▸ TASK TO CARRY OUT
Please quote only the lines that start at the one with "You are a computer-use agent. The" and go on to the last line of the data, both ends kept.

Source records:
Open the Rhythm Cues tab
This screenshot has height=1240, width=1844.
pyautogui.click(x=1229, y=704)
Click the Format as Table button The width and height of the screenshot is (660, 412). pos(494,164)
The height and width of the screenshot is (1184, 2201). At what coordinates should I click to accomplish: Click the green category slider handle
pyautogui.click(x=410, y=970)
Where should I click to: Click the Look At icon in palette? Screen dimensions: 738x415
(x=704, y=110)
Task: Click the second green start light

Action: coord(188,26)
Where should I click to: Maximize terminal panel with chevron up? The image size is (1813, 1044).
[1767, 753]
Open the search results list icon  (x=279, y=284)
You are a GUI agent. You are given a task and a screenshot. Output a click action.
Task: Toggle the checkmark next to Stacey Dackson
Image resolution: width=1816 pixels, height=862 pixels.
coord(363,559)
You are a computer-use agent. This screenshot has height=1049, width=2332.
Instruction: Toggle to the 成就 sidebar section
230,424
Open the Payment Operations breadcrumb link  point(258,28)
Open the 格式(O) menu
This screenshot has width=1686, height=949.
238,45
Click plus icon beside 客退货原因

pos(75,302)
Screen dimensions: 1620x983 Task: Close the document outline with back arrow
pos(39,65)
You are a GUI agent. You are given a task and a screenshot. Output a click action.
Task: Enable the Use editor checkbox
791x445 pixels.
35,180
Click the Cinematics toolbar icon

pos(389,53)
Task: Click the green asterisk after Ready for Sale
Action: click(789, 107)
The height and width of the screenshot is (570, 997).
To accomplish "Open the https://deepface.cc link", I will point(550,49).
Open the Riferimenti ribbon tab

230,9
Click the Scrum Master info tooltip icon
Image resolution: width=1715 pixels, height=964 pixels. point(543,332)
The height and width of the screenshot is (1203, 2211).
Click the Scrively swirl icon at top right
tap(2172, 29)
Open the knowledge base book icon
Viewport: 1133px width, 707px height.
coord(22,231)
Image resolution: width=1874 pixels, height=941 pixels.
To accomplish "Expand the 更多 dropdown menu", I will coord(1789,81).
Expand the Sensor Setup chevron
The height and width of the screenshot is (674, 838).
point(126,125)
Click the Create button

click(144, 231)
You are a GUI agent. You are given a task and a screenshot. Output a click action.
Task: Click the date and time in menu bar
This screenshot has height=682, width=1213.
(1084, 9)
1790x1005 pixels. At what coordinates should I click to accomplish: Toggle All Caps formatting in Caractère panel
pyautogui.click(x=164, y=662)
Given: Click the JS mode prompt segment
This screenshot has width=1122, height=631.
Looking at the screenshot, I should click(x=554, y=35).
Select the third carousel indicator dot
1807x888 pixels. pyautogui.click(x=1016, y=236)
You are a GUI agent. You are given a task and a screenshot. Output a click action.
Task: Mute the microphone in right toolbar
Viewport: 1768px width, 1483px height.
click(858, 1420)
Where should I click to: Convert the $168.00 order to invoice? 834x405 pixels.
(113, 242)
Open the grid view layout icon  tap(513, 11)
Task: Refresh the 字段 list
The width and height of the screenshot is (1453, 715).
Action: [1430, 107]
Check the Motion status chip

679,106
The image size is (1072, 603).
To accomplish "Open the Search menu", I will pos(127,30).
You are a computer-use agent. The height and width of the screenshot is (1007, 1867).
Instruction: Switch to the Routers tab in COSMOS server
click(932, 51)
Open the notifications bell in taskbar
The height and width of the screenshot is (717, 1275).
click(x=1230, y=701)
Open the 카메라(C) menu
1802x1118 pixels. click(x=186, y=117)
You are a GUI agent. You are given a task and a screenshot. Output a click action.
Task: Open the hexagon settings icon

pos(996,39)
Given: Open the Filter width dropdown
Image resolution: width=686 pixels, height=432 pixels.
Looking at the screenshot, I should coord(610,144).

▸ EXERCISE RESPONSE
You are a computer-use agent. The height and width of the screenshot is (1007, 1867).
Instruction: Switch to the Routers tab in COSMOS server
click(932, 51)
Open the notifications bell in taskbar
The height and width of the screenshot is (717, 1275).
click(x=1230, y=701)
Open the 카메라(C) menu
1802x1118 pixels. click(x=186, y=117)
You are a GUI agent. You are given a task and a screenshot. Output a click action.
Task: Open the hexagon settings icon

pos(996,39)
Given: Open the Filter width dropdown
Image resolution: width=686 pixels, height=432 pixels.
Looking at the screenshot, I should coord(610,144).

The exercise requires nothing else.